Abstract
Objective
Programmed cell death-1 (PD-1, Pdcd1), an immunoreceptor belonging to the CD28/CTLA-4 family negatively regulates antigen receptor signalling by recruiting protein tyrosine phosphatase, SHP-2 upon interacting with either of two ligands, PD-L1 or PD-L2. This study investigates PD-1 gene polymorphism in patients with antisperm antibody-related infertility
Methods
Genotyping was performed by polymerase chain reaction and restriction enzyme digestion (PCR-RFLP), this polymorphism was genotyped in 145 Iranian subjects (61 patients with antisperm antibody-related infertility and 84 healthy controls).
Results
Patients frequencies of the G/A genotype in comparison with healthy controls (38.2 % vs. 32.7 %, OR =1.21, P = 0.35) were not significantly different. However, G/G and A/A genotype frequencies between patients and healthy controls were significantly different (P = 0.042, P = 0.00001, respectively). Also, allele frequencies of this polymorphism were significantly different (P = 0.0012) in patients compared to healthy controls.
Conclusion
According to these results, there is a correlation between PD-1 gene polymorphism and susceptibility to antisperm antibody-related infertility in our study group.
Keywords: PD-1, Polymorphism, Antisperm antibodies, Infertility
Introduction
Infertility remains a threat to successful reproduction by couples desirous of pregnancy and is estimated to affect one out of five couples worldwide [1]. In about 10–20 % of the cases, no definitive cause has been identified. 9–36 % of the cases have been attributed to the production of anti-sperm antibodies (ASAs) in men. The presence of these antibodies was first reported by Samel R. Meaker (1922) [2].

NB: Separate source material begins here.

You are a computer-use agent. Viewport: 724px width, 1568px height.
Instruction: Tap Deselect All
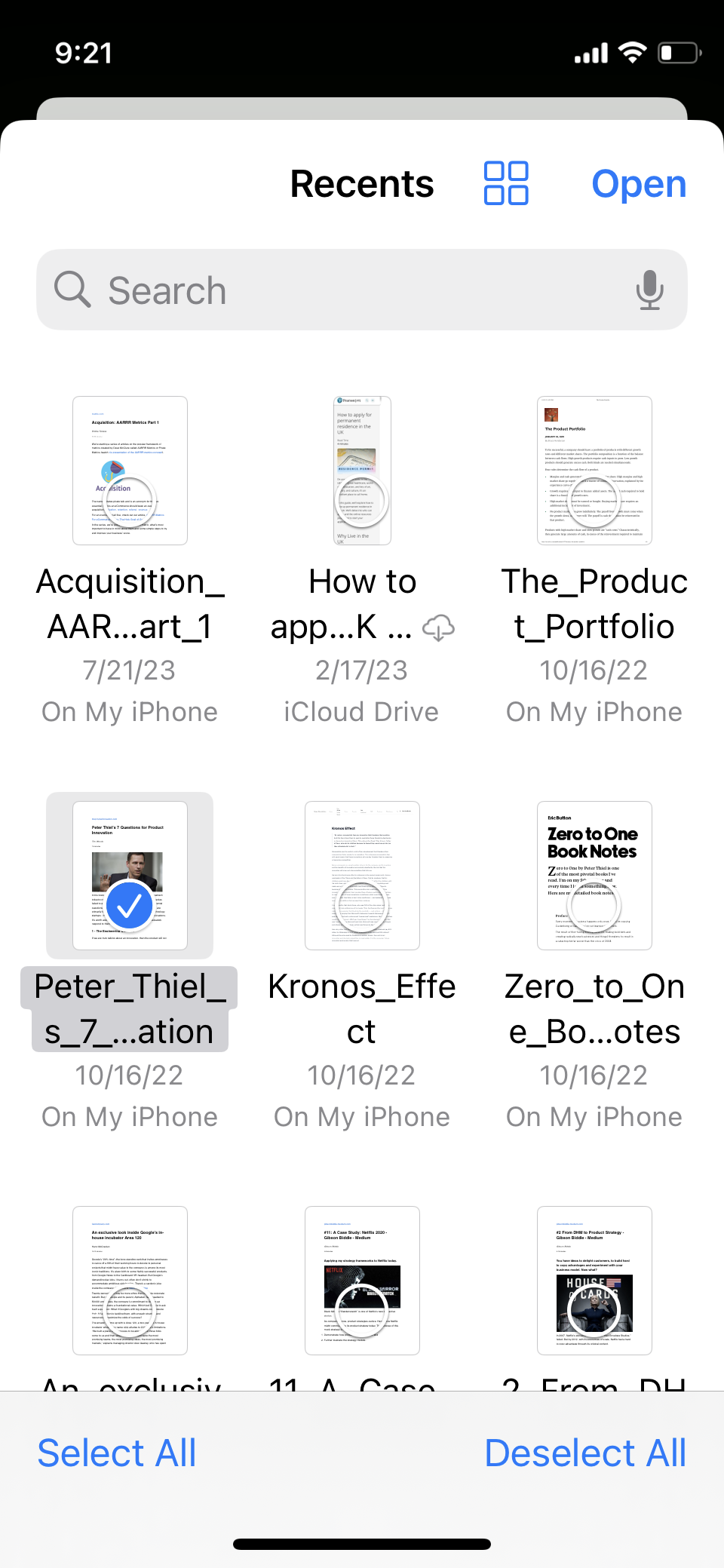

ASAs are detected in blood, semen and follicular fluid as well as cervicovaginal secretions and appear to hinder sperm movement, capacitation and fertilization that ultimately inhibit embryo implantation [3]. ASAs develop against some sperm antigens such as nuclear auto-antigenic sperm protein (NASP) (a histone-binding protein) and affect fertility rate [4].
T lymphocytes with the αβ- and γδ-antigen receptors are present in ASA bearing semen. Moreover, the presence of ASAs was associated with increased numbers of both γδ and cytotoxic T cells in seminal fluid of male with unexplained infertility [5]. Traces of αβ- and γδ T cell subsets and antisperm antibodies might be detectible in semen of fertile men in some cases [6, 7]

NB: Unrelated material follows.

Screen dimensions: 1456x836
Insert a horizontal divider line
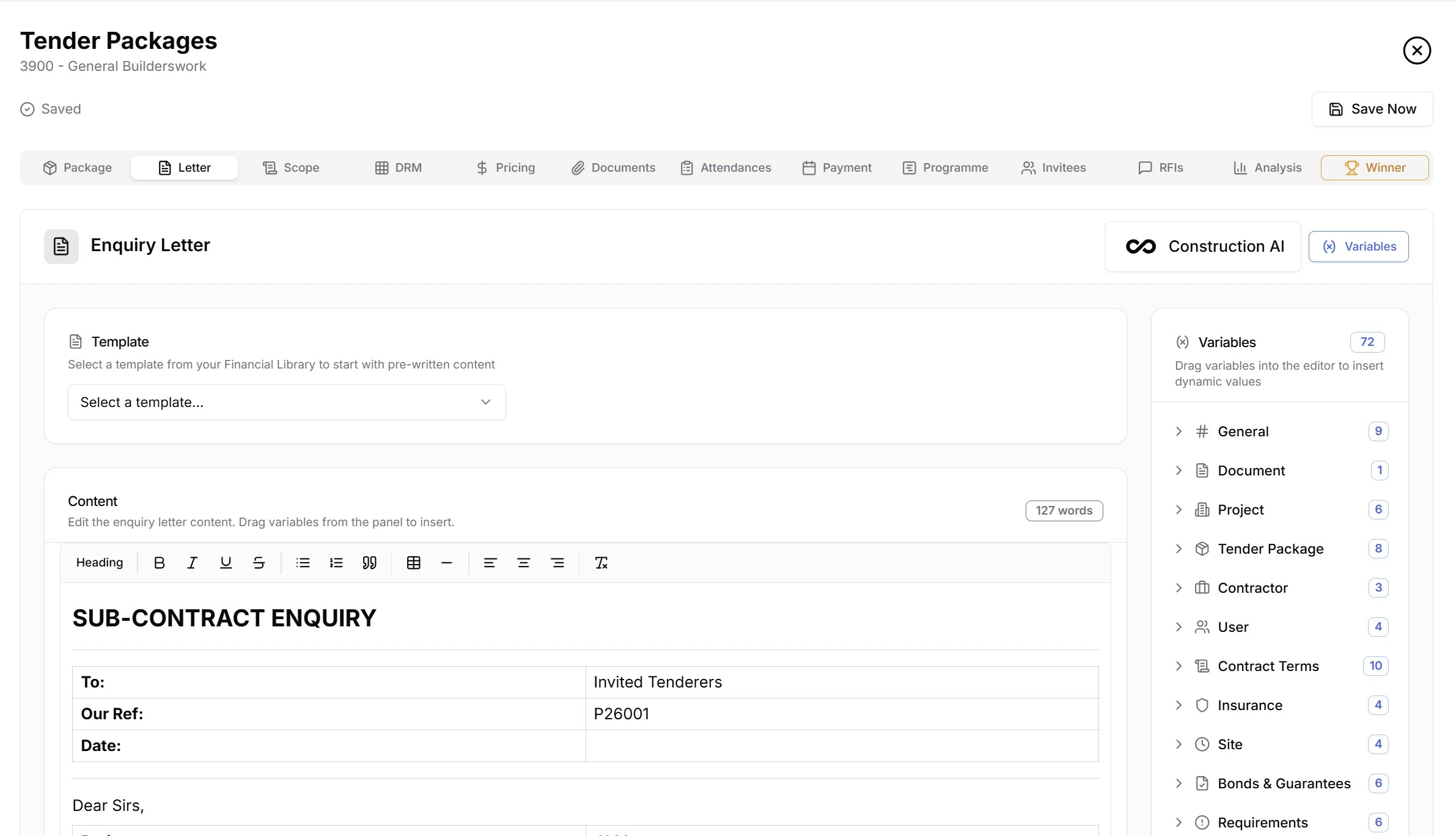447,562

The presence of antigen specific T cells in semen fluid suggest their implication in the development of local inflammation and development of auto-antibodies. As normally that the peripheral tolerance pathways locally implicate in protection against auto-reactive responses. Programmed death 1 (PD-1), a CD28 family member and inhibitor of cellular activation of T and B cells long known to actively participate in maintaining peripheral tolerance via activation of immunoreceptor tyrosine-related inhibitory motif (ITIM) pathway [8].
The immunoinhibitory function of PD-1 was supported by the observation that mice deficient in PD-1 expression developed autoimmune diseases, despite having distinct phenotypes on different genetic backgrounds [9]. To date, more than 30 SNPs have been identified in human PD-1 gene [10, 11]. Prokunina et al. reported that the allele A of a SNP named PD1.3 (PD1.3A) in intron 4 is associated with the development of SLE in Europeans (relative risk=2.6) and Mexicans (relative risk=3.5) [12]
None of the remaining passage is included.